Dataset records
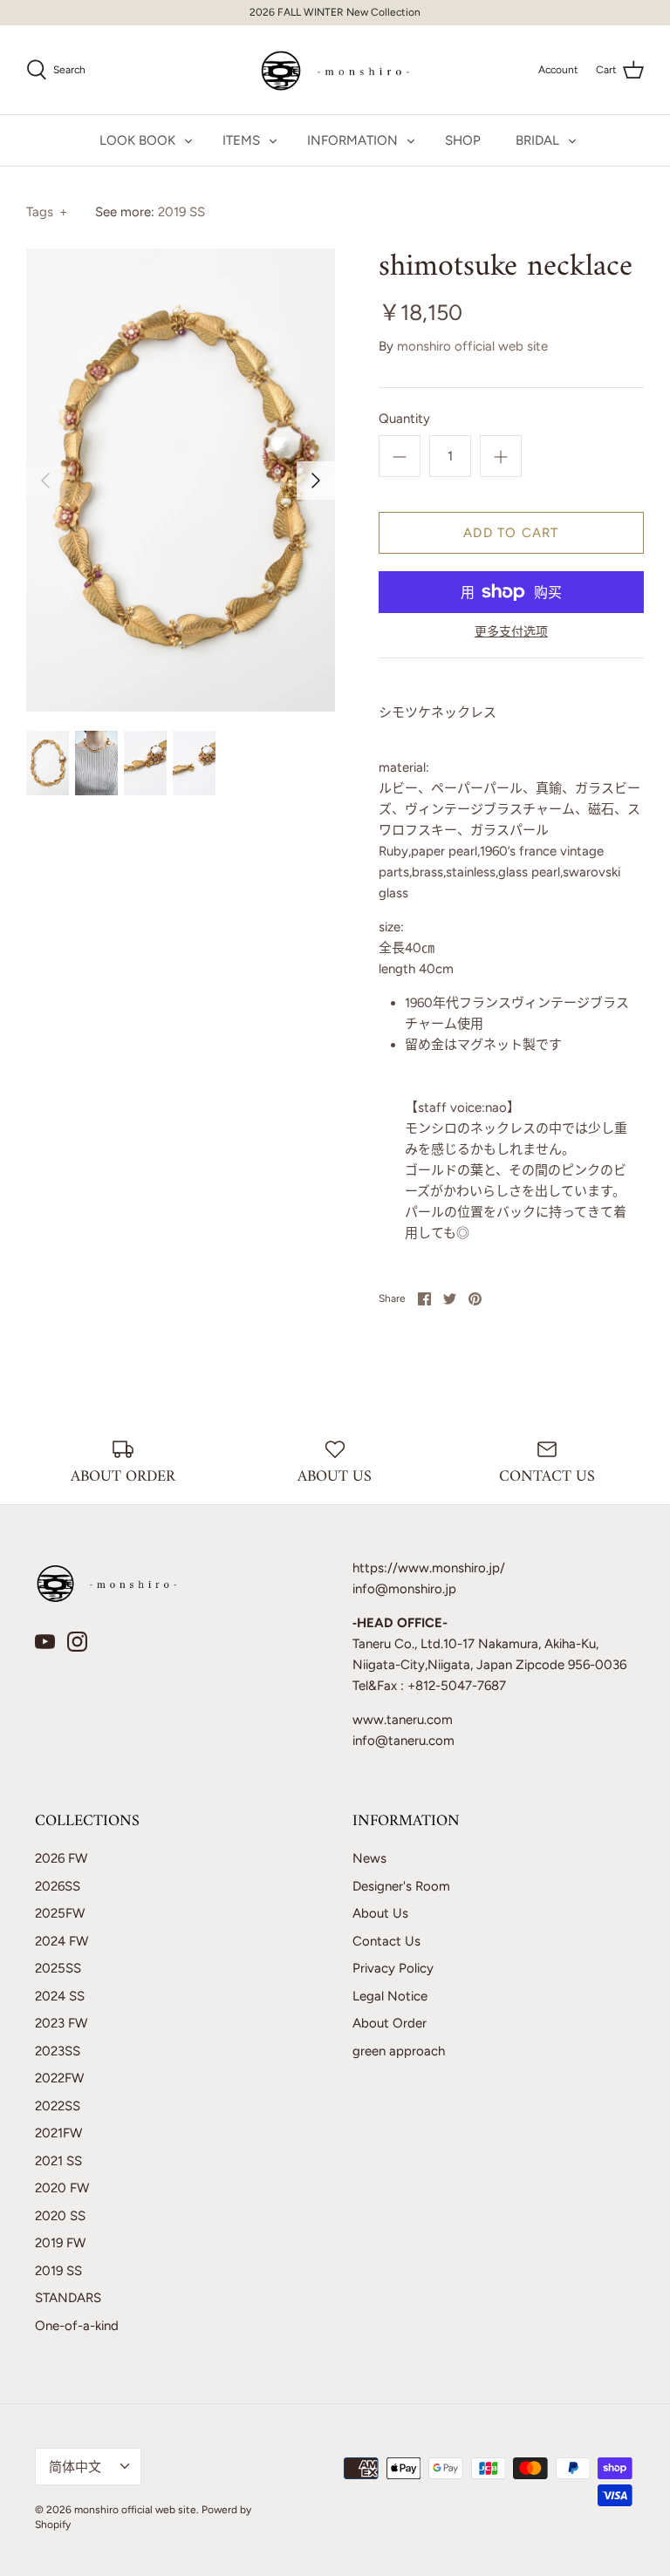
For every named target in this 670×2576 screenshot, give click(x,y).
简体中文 (75, 2467)
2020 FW (62, 2188)
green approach (398, 2051)
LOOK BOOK (137, 140)
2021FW (58, 2133)
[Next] (316, 480)
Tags (46, 212)
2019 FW (60, 2243)
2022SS (57, 2106)
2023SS (57, 2051)
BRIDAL (537, 140)
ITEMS (241, 140)
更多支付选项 (511, 632)
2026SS (57, 1886)
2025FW (60, 1913)
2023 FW (61, 2023)
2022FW (59, 2078)
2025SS (58, 1968)
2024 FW (61, 1941)
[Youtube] (45, 1642)
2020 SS (60, 2216)
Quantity (404, 418)
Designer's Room (401, 1886)
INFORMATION (352, 140)
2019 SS (181, 212)
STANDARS (68, 2298)
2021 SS (58, 2161)
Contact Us (386, 1941)
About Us (380, 1913)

WORK TO BE COMPLETED —
Output all the data above verbatim, leaving out images.

REPLY TO THE EXERCISE —
For every named target in this 670×2576 screenshot, give click(x,y).
简体中文 (75, 2467)
2020 FW (62, 2188)
green approach (398, 2051)
LOOK BOOK (137, 140)
2021FW (58, 2133)
[Next] (316, 480)
Tags (46, 212)
2019 FW (60, 2243)
2022SS (57, 2106)
2023SS (57, 2051)
BRIDAL (537, 140)
ITEMS (241, 140)
更多支付选项 (511, 632)
2026SS (57, 1886)
2025FW (60, 1913)
2023 FW (61, 2023)
2022FW (59, 2078)
2025SS (58, 1968)
2024 FW (61, 1941)
[Youtube] (45, 1642)
2020 SS (60, 2216)
Quantity (404, 418)
Designer's Room (401, 1886)
INFORMATION (352, 140)
2019 SS (181, 212)
STANDARS (68, 2298)
2021 SS (58, 2161)
Contact Us (386, 1941)
About Us (380, 1913)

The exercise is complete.